Fna C2 has several traits that make it uniquely suited to causing trouble in the gut. It is more resistant to stomach acid than its relatives, meaning it can survive the journey from the mouth to the intestines. Once there, it can feed on nutrients specific to the gastrointestinal tract. Perhaps most concerning, it can hide inside tumor cells, shielding itself from the immune system. In laboratory studies, Fna C2 slightly increased the formation of precancerous growths in the colon and altered energy availability for cancer cells in ways that favor tumor development.
This doesn’t mean a single bacterium causes cancer on its own. But a disrupted gut microbiome, sometimes called dysbiosis, appears to create conditions where harmful bacteria thrive and protective ones decline. Diets high in fiber support a healthier microbial balance, which is another reason dietary patterns and cancer risk are so tightly linked.
Age and Rising Rates in Younger Adults
Age remains the single biggest risk factor for intestinal cancer. The majority of colorectal cancer diagnoses occur in people over 50, and risk continues to climb with each decade. However, rates among adults under 50 have been rising steadily for reasons that are not fully understood. Some researchers point to changes in diet, increasing rates of obesity, and shifts in the gut microbiome as likely contributors.

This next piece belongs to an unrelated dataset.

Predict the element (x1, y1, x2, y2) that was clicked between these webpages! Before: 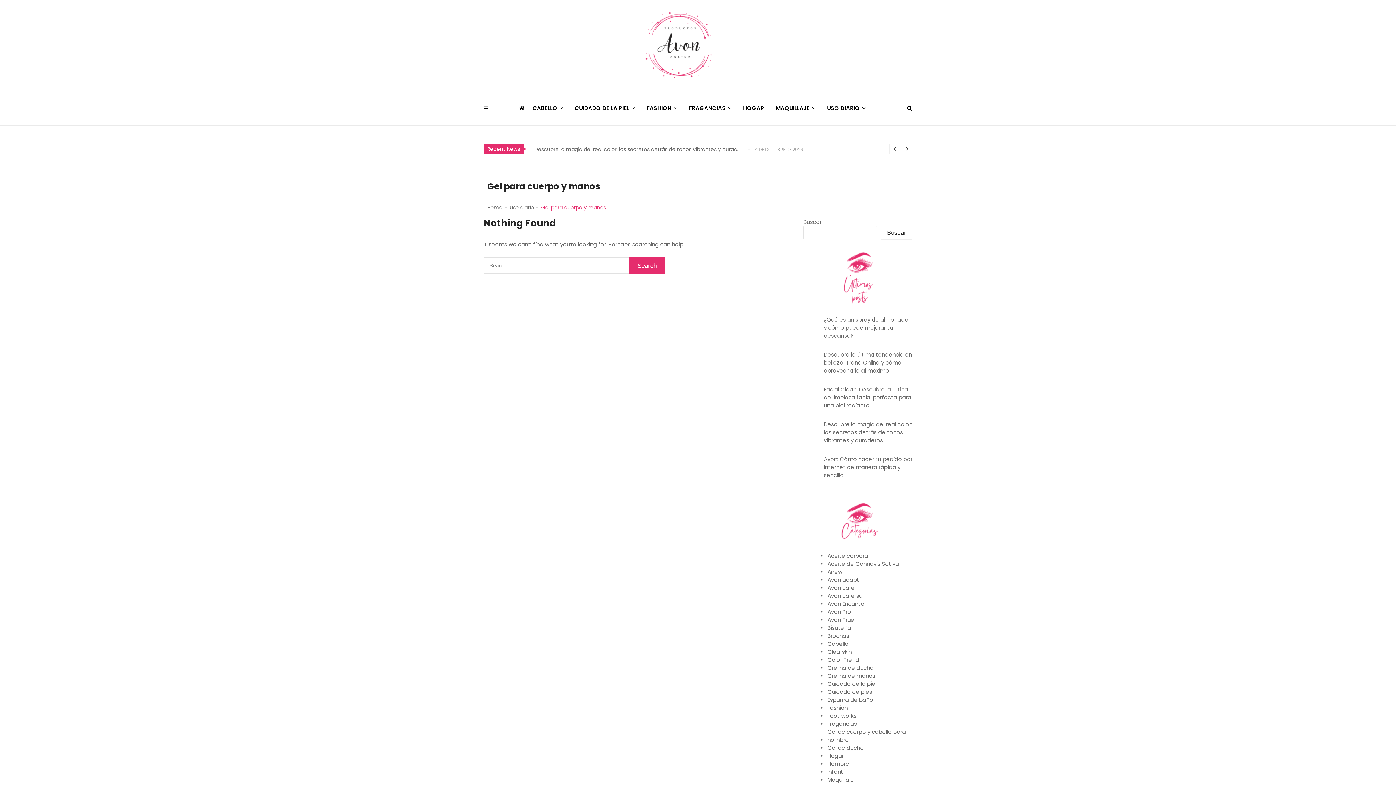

Because of this trend, the U.S. Preventive Services Task Force now recommends that average-risk adults begin colorectal cancer screening at age 45, down from the previous recommendation of 50. Several screening options exist, ranging from annual stool-based tests to a colonoscopy every 10 years. People with a family history of colorectal cancer, Lynch syndrome, FAP, or inflammatory bowel disease typically need to start screening earlier and at shorter intervals.
Small Intestine Cancer: A Different Profile
Cancer of the small intestine is far less common than colorectal cancer, accounting for only a small fraction of all gastrointestinal cancers. The small intestine makes up about 75 percent of the digestive tract’s length, yet it develops cancer at a much lower rate than the colon. One likely explanation is that food moves through the small intestine quickly, reducing contact time between potential carcinogens and the intestinal lining. The small intestine also has a different immune environment and lower bacterial density than the colon.
Risk factors for small bowel cancer overlap somewhat with those for colorectal cancer. Crohn’s disease, which often affects the small intestine, raises the risk. Celiac disease is another established risk factor, particularly for a type called intestinal lymphoma. Lynch syndrome and FAP can also predispose people to small bowel tumors, though these remain uncommon even in high-risk groups.